The R35 GT-R – powered by a 3.8-litre twin-turbocharged V6 petrol engine with all-wheel drive – set a record lap time (7 minutes 38 seconds) around the famed Nurburgring circuit in Germany in 2007.
It then went faster to repeatedly set new records in 2008, twice in 2009 and beyond.
“That's what established the car’s cred,” said Mr Pandikuthira, “that it beat a Porsche 911 on its home turf – that needs to hold good [for a new model].”
“It has to be a very authentic car – imagine if you did a front-wheel drive electric car and called it a GT-R – good luck, right?” he said.
“It needs to be authentic to its roots, and it needs to have a Nurburgring performance record.”
The Nurburgring is a 20.8-kilometre race track in the Eifel Mountains in Germany, west of Frankfurt, and is used by almost every car maker for testing due to its variety of corners, surface changes and mix of technical and fast sections.
The quickest lap around the 20.8km circuit was set by the most potent 441kW NISMO GT-R – ‘NISMO’ short for ‘Nissan Motorsport’, the high-performance arm of the car maker – with a 7 minutes 8.679 seconds time in 2013.

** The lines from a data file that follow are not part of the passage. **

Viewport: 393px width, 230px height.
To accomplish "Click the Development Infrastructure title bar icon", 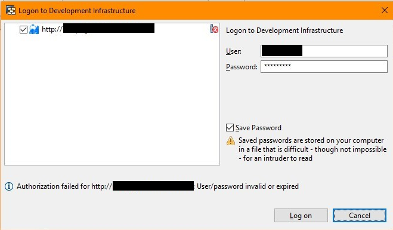I will click(x=11, y=11).
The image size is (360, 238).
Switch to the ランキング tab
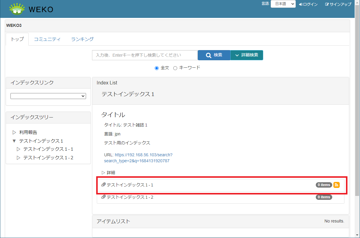pyautogui.click(x=82, y=39)
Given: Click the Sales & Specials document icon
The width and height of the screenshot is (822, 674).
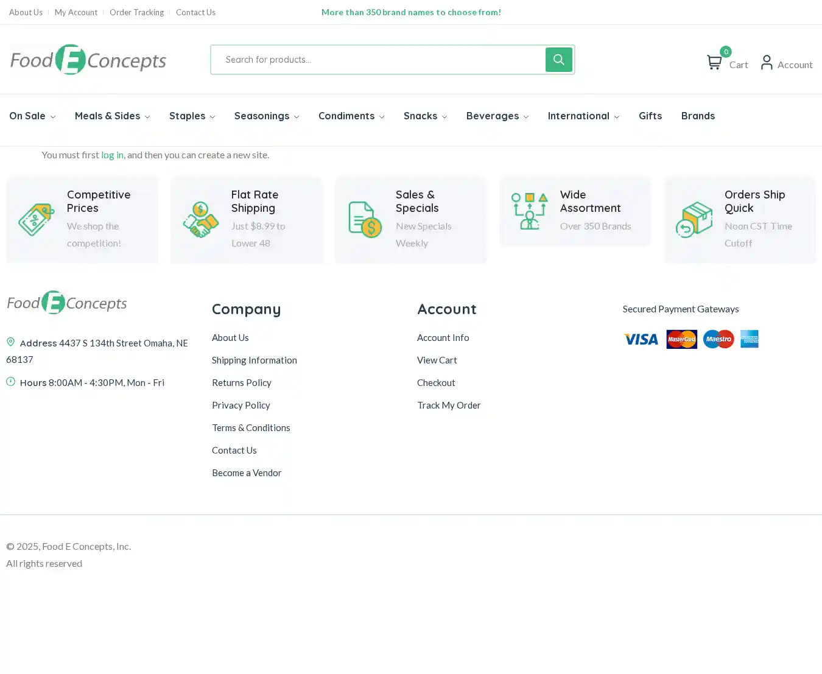Looking at the screenshot, I should click(365, 219).
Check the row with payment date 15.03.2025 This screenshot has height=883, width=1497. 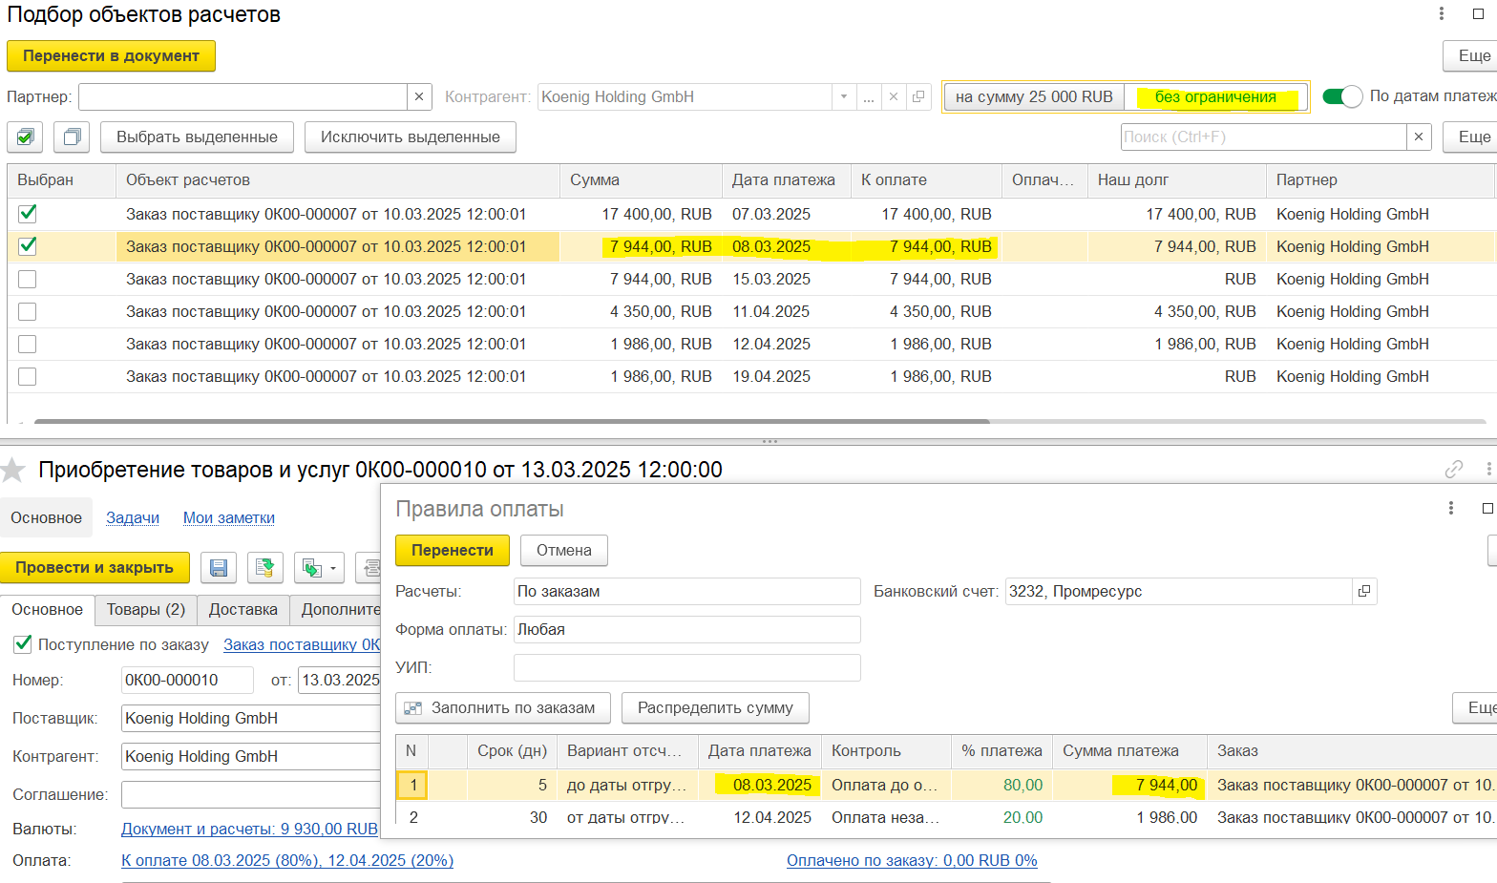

While still impressive more than a decade on, the goalposts have since been moved significantly by the German car maker, meaning a considerable gain is needed if a new GT-R is to match the most capable Porsche 911s, with the first ever hybrid 911 arriving in Australian showrooms in 2025.
The fastest non-modified Porsche production car Nurburgring lap was set in 2022 when a 911 (992) GT3 RS posted a 6 minutes 49.32-second time.
The Nissan will hunt the Porsche’s time using hybrid power, said Pandikuthira, as it also faces even faster versions of the 911 – such as the 2026 Porsche 911 GT2 – as well as increasingly tough emissions laws.
“Those big horsepower cars are simply not going to meet emissions standards, so it’s a matter of where the tech catches up with us,” Pandikuthira said.
“Battery tech, motor tech – and it may take us a few years – but GT-R will be back, without a doubt.”